Get insights on PostgreSQL data with Azure Sentinel
… with the help of Elastic Logstash
Introduction
Microsoft’s cloud-native SIEM Azure Sentinel provides intelligent security analytics at cloud scale for your entire enterprise. Azure Sentinel makes it easy to collect security data across your entire hybrid organization from devices, users, apps and servers on any cloud. It uses the power of artificial intelligence to ensure you are identifying real threats quickly and unleashes you from the burden of traditional SIEMs by eliminating the need to spend time on setting up, maintaining, and scaling infrastructure.
Since the product became generally available in the end of September 2019 its capabilities improved even further and the number of built-in analytics rules and data connectors grew substantially. But you still might encounter a challenge or two when trying to tie in legacy applications. In this article we’re going to take a closer look into an application which stores it valuable security alerts inside a PostgreSQL database. We need to dig into the database, pull out the alerts and store them into our Sentinel workspace. Then we can create custom analytics rules to give us proper insights in what kind of authentications are performed towards this application. All we need is a swiss army knife…

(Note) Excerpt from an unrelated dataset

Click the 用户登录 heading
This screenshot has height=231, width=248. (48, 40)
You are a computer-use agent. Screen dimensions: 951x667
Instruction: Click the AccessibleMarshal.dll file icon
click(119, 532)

Logstash: the swiss army knife for collecting data
If the particular PostgreSQL database would be a cloud database, such as an Azure Database for PostgreSQL, it would’ve been an easy task to retrieve the audit logs through the Azure platform. Microsoft already wrote a document on how to do this. But in this case we don’t need the authentications on the database itself, but the events the application stores inside one of the tables in the database.
The last couple of months I’ve been looking into several ways to import and manipulate data in conjunction with Azure Sentinel / Log Analytics. And a lot of these times Logstash made my shortlist for the tool that could help me out.
What is Logstash?
Logstash is a product made by Elastic and is also part of their “Elastic Stack” which is the next evolution of “ELK” Stack. (Elasticsearch, Logstash & Kibana)

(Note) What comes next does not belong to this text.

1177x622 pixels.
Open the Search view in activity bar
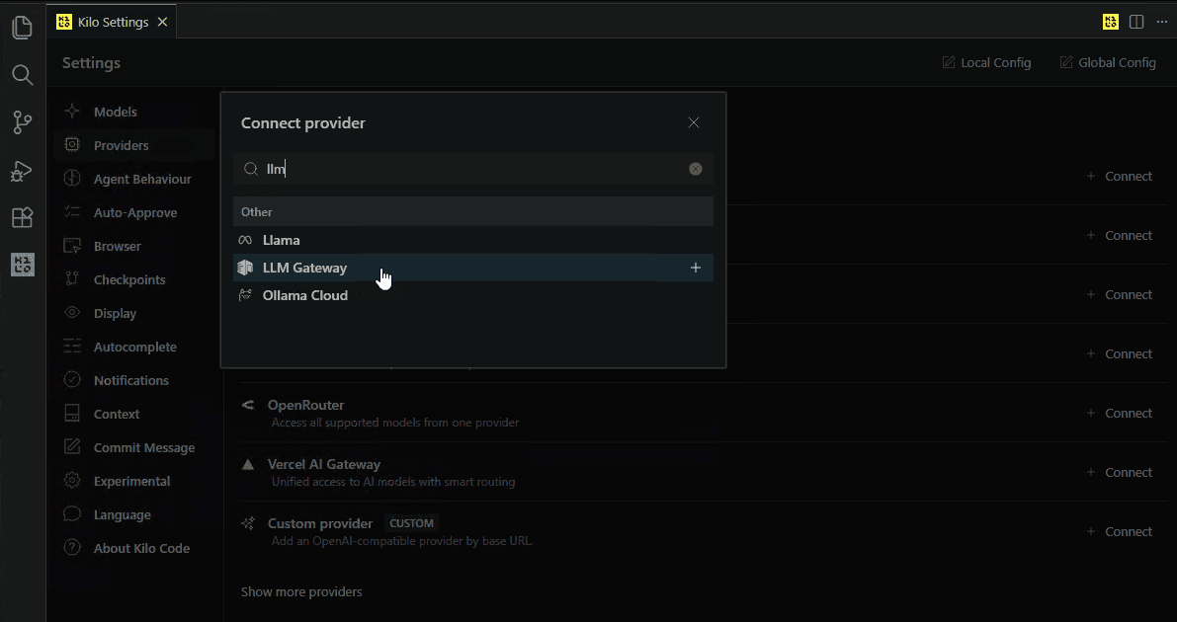pyautogui.click(x=23, y=75)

Logstash is an open-source data processing pipeline that is able to collect, parse and transform your logs.
- Log ingestion is done with a multitude of available input plugins.

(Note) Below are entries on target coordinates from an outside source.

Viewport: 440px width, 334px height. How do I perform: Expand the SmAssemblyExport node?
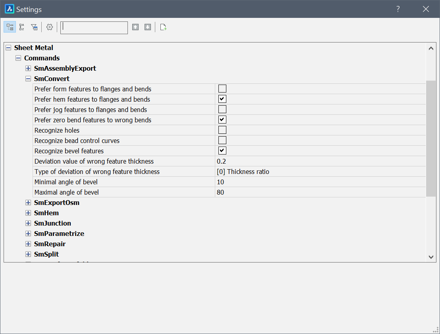[28, 68]
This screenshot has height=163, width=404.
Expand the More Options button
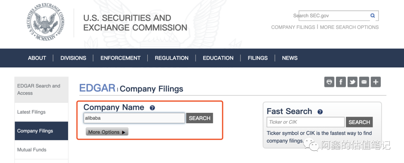[107, 132]
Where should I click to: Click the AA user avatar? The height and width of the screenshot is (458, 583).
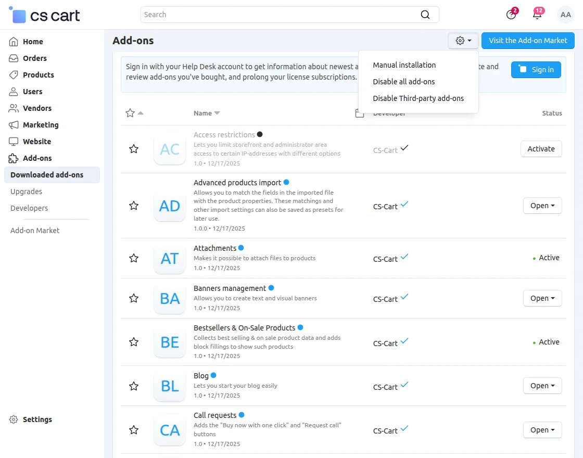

- Optionally your data can be filtered, parsed and transformed as you wish. Elastic provides a library of available filters for you.
- And lastly it uses an output which puts your data into your favorite “stash”. Elastic would suggest you storing the logs into Elasticsearch for further search and analytics capabilities. But there are also a lot of other output plugins available.
In this particular case we’re going to make use of:
- JDBC input plugin for connecting to our PostgreSQL database and retrieving our relevant data with a specific query.
- Azure Log Analytics Workspace output plugin for connecting to Microsoft’s API’s and storing data inside our (Sentinel) workspace.
Running Logstash inside a Docker container
Since I’m already at war with Virtual Machines I would suggest running Logstash inside a container on your favorite container platform. Elastic provides a pre-built container image and a Helm chart for running it on Kubernetes. Check the download page for all of the possible options.
In this example we’ll be needing several non build-in plugins and modules, so building our own custom Docker container seemed the best approach:
- Base image is used from Elastic
- The Azure Log Analytics Workspace output plugin is installed.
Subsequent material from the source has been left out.